Task prompt:
Word for word, and without a single picture, repeat the entries.

Entries taken from a collection:
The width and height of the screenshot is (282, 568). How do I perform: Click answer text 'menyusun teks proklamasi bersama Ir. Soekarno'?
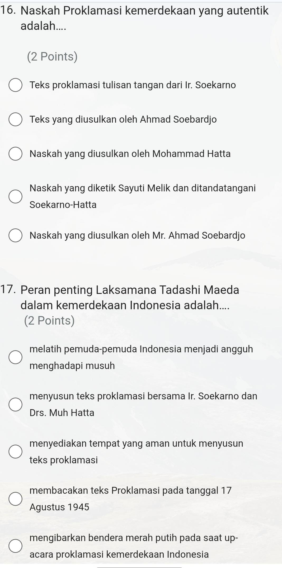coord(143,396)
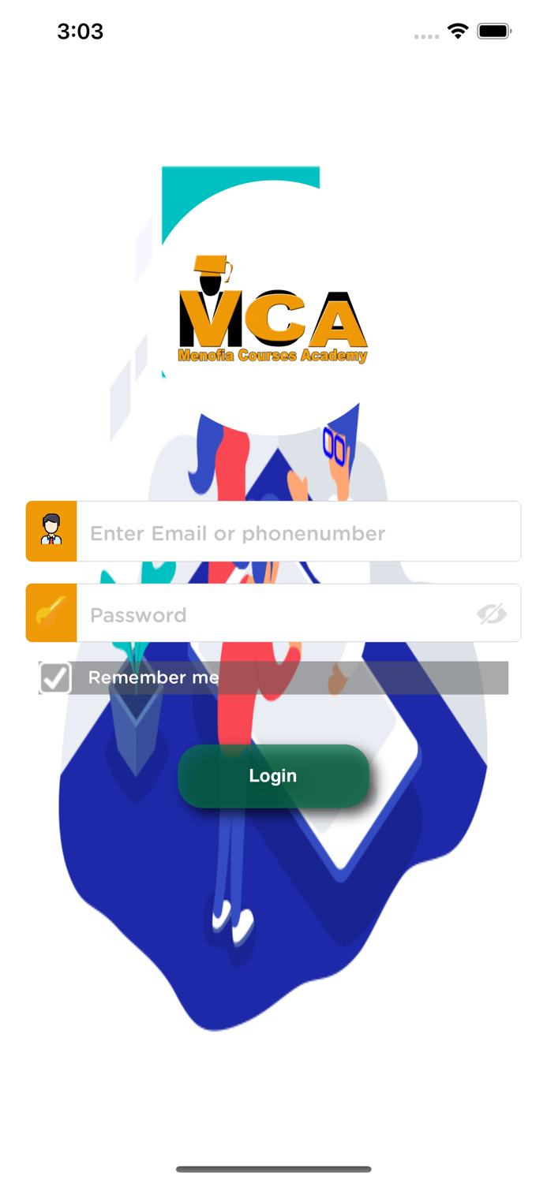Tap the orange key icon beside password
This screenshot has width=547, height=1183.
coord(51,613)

Task output:
The width and height of the screenshot is (282, 568). How do I perform: Click answer text 'menyusun teks proklamasi bersama Ir. Soekarno'?
coord(143,396)
Tap the orange key icon beside password
This screenshot has width=547, height=1183.
coord(51,613)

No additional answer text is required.